Nicole Perry

At-Home Bodyweight Core Workout

If you’ve been following along for a while, you’ve probably caught on to the fact that I love me some bodyweight workouts and I lurve me some core workouts. I’m gonna skip the chit-chat and get right to today’s quick core workout. It’s a great one to do at home on buys days!

Bodyweight Core Workout

You’ll do each of the six exercises for 30 seconds, trying not to rest in between each move. Once you’ve completed them (3 mins total), rest for 30 seconds and then repeat three more times for a total of 4 times through the circuit of 6 exercises.

Most of the exercises target one side of your body. First time through, do them all on the right side; second time through do them all on the left side; and alternate back and forth for the remaining two rounds as well.
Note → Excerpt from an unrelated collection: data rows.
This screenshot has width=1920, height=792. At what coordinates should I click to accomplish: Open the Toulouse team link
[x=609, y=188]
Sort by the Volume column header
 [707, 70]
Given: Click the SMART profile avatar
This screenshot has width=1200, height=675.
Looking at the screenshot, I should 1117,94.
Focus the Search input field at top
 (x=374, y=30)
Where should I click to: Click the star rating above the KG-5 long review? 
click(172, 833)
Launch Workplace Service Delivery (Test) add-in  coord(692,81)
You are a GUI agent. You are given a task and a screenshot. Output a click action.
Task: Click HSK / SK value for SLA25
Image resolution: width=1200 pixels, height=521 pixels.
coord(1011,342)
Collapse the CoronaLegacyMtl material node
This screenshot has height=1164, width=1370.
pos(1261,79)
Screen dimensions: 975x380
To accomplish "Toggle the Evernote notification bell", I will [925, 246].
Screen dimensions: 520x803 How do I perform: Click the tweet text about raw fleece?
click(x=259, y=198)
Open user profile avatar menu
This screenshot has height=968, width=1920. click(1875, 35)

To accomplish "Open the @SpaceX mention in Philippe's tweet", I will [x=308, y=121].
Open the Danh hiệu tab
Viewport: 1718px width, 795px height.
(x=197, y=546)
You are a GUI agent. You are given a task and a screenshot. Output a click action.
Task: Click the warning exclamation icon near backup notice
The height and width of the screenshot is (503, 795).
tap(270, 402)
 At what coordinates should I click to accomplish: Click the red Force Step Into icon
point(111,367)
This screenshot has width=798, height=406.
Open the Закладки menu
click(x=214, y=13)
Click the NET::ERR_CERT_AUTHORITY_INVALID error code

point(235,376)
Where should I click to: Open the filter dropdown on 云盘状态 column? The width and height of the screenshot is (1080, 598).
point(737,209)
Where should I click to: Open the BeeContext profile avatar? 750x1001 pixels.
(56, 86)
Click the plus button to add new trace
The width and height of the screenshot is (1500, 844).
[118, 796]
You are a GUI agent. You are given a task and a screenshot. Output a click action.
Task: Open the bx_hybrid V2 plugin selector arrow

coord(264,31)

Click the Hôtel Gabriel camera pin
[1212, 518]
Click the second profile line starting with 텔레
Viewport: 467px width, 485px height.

  • Plank Knee Sliders (alternate sides each round) | Start in a plank position with wrists aligned underneath shoulders, abs engaged and spine straight. From here, lift your right leg and bend your right knee in towards your right wrist, making physically contact if possible. From this starting position, you’re going to slide your knee up and down your arm, zipping it towards your armpit as you pull your abs in and round your back slightly up towards the ceiling (think of a mini-cat stretch) and then sliding it back down to the wrist. At the bottom, you want the knee at a hover; try not to rest it on the floor. The goal is to keep the knee lightly touching your arm the whole time, but just keep the knee pulled in as close to the arm as possible.
  • Hand Release Push Ups | Start in a plank position and begin to bend your elbows as if you were doing a push up, but instead lower your body all the way to the ground. From here, lift your chest and hands off the ground, squeezing your upper back. Lower your hands back down to the ground by your rib cage and press your body back up into a high plank position.
  • Side V-Up Crunches (alternate sides each round) | Start laying on your side, balancing on that bottom hip with your bottom hand on the floor in front of you for support. Top arm is bent with hand behind your head and elbow out wide; legs should be extended and hovering off the ground. This is your starting position. From here, you’re going to crunch up and in, bending your legs and bringing your knees in towards your top elbow as you lift your torso up and in to meet them. Use that bottom hand for support, but try to push off it minimally. Slowly lower back down and extend back out to a hover.
  • Seated Leg Circle Crunches (alternate direction each round) | Start in a seated position with your fingertips lightly on the ground behind you for support. Extend your legs straight out. From here, keeping your legs straight, you’re going to circle them over to the side, up, down to the other side and back down to a hover. Think of your feet as the hands on a clock. At 6 o’clock, your torso will be reclined back at a hover; at 12 o’clock, you’ll lift and crunch your torso up and in, bringing your body into a “v” shape. Fair warning: these can be uncomfortable if you have tight hips (bend your knees slightly to make it more manageable). Circle your legs clockwise the first round; counter clockwise the second; and continue to alternate the last two rounds.
  • Bicycle Crunches to One Side (alternate sides each round) | Start laying on your back, hands behind your head (but not pulling on your head) and legs extended straight out, hovering off the floor a couple inches. From here, bend your left knee in, keeping the right leg extended out straight, and crunch your upper back up off the floor, twisting the right elbow across your body to meet the left knee. Lower back down as you extend your left leg back out to meet the right (still keep the legs hovering and try not to rest your upper back and head completely on the floor) and then continue to repeat to that same side.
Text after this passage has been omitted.